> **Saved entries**
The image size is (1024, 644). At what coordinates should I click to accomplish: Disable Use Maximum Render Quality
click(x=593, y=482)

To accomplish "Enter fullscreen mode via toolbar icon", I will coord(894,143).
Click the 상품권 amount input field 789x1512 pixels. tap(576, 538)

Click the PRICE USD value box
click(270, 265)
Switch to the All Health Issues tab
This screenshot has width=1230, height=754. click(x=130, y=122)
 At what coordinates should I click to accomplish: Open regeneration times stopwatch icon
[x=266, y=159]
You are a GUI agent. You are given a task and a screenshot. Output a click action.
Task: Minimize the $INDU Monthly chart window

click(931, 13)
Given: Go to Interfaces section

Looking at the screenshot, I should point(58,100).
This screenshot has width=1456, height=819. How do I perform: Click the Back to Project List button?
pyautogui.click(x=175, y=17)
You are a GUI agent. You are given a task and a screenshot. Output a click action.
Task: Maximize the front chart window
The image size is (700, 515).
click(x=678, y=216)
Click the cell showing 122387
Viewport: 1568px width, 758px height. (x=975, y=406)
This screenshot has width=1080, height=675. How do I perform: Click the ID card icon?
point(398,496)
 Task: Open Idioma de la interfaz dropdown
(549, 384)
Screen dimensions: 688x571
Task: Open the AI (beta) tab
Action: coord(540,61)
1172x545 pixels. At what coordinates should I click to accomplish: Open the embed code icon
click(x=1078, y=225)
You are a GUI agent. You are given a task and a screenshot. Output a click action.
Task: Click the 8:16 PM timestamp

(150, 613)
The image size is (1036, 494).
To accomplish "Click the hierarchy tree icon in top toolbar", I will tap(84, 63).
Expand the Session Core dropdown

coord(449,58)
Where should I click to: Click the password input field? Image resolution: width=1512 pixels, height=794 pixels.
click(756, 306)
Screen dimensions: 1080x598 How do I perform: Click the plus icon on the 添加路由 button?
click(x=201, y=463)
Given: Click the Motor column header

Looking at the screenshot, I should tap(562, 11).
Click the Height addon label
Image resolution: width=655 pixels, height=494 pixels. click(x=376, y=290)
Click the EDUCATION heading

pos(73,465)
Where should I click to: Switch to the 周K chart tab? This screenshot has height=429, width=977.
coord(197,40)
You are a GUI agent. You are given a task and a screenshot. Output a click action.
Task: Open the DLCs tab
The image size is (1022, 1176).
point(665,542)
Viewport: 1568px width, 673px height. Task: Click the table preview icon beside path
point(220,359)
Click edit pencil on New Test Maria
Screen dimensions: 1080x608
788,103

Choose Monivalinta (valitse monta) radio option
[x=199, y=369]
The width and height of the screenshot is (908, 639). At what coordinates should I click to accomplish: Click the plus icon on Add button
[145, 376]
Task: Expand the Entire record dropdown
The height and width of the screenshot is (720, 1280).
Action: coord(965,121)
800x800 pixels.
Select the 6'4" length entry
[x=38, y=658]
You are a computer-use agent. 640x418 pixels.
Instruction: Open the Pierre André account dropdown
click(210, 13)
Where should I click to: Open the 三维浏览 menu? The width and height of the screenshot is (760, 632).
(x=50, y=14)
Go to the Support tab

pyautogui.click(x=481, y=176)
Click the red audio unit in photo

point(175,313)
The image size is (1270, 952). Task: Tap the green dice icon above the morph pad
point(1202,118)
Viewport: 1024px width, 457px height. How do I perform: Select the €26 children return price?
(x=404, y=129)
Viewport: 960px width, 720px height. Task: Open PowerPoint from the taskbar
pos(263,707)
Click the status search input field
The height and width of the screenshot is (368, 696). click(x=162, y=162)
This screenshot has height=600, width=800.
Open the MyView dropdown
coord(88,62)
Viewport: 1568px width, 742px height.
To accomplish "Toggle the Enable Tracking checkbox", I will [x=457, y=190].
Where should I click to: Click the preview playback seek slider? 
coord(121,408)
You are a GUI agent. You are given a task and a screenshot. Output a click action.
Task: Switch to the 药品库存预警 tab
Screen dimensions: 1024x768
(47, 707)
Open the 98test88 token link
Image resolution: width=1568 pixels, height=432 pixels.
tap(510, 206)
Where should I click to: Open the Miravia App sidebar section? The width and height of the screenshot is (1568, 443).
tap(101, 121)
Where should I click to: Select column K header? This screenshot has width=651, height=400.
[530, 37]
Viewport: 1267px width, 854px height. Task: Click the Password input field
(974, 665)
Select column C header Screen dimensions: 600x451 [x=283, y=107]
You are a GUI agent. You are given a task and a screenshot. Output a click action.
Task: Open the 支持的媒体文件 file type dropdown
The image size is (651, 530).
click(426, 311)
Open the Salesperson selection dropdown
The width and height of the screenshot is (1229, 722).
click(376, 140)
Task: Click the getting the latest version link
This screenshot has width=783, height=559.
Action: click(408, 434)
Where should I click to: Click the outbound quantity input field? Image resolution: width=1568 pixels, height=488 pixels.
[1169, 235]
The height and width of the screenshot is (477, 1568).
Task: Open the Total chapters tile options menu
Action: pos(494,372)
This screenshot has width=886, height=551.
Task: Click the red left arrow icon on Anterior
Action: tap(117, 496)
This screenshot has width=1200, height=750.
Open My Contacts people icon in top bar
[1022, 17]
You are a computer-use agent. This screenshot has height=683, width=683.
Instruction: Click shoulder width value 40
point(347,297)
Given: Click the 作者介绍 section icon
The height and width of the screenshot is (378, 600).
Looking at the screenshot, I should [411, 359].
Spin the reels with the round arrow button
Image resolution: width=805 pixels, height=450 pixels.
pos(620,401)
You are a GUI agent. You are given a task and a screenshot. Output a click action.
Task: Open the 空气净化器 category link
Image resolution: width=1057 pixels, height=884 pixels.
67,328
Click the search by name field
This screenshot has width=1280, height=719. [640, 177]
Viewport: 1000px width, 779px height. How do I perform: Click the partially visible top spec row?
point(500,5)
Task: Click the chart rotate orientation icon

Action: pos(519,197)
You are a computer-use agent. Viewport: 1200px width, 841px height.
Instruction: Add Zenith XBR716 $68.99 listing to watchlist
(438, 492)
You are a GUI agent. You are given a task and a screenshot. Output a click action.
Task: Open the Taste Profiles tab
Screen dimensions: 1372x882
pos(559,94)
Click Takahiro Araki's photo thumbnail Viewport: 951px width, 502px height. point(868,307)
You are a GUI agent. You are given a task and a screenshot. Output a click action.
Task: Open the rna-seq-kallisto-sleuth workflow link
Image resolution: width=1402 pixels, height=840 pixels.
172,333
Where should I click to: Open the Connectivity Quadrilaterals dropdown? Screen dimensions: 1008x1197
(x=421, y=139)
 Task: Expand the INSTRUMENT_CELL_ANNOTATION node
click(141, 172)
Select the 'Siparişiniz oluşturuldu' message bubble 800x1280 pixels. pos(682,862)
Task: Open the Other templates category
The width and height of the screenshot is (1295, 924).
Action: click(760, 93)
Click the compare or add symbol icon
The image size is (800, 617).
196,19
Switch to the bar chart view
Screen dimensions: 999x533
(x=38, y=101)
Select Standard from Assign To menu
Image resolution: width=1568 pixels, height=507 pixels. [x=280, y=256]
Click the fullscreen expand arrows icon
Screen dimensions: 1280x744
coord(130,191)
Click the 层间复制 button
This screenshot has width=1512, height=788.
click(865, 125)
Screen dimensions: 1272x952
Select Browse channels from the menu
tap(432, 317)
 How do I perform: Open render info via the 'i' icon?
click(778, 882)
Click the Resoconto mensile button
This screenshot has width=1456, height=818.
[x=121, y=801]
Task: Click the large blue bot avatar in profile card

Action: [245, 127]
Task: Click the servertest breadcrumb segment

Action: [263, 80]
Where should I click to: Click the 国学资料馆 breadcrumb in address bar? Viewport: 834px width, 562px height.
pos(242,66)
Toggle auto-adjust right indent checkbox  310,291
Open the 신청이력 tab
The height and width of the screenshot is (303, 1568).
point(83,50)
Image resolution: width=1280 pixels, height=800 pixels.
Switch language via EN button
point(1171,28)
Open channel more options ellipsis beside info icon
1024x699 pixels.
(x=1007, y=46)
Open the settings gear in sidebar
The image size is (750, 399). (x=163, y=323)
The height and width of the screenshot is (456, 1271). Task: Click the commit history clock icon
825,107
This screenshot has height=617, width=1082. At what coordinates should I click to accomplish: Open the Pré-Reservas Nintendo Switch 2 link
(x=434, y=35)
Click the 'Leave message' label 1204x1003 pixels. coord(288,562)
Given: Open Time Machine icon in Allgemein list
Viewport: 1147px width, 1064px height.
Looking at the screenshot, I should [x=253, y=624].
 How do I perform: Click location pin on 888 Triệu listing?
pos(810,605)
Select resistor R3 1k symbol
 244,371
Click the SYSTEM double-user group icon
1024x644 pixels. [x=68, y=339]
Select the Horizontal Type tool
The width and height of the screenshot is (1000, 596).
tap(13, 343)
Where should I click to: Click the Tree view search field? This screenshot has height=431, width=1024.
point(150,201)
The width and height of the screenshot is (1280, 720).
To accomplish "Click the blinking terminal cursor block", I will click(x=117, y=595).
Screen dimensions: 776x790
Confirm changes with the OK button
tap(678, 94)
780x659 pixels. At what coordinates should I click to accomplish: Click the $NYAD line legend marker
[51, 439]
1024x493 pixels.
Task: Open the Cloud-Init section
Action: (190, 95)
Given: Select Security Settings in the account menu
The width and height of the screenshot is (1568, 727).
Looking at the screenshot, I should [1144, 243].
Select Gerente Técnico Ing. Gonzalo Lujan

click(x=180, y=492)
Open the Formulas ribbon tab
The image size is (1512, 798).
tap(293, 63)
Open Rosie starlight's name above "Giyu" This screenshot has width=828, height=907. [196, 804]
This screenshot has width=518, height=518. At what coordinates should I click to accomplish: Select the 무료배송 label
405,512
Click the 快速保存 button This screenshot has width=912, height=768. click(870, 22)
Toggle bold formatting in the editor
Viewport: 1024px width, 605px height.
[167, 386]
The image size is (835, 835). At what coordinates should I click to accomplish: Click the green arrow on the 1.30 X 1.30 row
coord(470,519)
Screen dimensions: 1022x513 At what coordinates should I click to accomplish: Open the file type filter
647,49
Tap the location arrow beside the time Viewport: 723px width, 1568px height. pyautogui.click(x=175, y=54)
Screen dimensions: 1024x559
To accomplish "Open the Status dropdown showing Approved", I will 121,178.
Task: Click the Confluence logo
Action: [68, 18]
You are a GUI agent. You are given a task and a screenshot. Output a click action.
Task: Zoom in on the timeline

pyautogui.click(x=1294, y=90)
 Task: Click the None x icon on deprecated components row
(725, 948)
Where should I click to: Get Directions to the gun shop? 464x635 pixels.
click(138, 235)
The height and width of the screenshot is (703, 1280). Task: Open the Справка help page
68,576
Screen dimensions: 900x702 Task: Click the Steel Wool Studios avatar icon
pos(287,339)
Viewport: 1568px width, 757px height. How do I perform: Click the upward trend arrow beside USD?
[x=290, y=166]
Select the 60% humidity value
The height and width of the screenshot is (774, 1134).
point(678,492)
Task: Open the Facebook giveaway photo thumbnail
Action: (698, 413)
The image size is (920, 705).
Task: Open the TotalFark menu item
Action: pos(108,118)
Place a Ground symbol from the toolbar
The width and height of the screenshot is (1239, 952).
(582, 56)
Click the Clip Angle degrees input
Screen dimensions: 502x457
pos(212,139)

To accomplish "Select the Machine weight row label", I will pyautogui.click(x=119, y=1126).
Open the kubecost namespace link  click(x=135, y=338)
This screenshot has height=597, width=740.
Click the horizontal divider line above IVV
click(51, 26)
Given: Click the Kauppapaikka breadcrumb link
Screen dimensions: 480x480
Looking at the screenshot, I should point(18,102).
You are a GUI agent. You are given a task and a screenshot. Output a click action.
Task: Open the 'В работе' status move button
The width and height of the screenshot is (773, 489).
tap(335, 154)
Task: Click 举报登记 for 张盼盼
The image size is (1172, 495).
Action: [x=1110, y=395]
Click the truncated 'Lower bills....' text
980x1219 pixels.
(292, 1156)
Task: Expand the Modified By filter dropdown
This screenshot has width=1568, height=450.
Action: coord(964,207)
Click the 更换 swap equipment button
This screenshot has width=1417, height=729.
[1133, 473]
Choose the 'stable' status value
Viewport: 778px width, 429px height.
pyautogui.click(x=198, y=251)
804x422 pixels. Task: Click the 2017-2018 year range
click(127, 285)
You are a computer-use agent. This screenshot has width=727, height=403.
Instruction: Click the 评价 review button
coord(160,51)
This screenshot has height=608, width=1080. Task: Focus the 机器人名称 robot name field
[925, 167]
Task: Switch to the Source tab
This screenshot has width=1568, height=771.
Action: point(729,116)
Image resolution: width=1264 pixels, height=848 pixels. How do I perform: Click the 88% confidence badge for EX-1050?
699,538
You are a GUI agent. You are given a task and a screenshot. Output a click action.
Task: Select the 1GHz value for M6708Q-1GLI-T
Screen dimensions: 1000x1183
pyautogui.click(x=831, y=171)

> **WORK REQUIRED**
Read the entries and pick out all lines that include the word "message".

> **RESPONSE AREA**
Select the 'Siparişiniz oluşturuldu' message bubble 800x1280 pixels. pos(682,862)
Click the 'Leave message' label 1204x1003 pixels. coord(288,562)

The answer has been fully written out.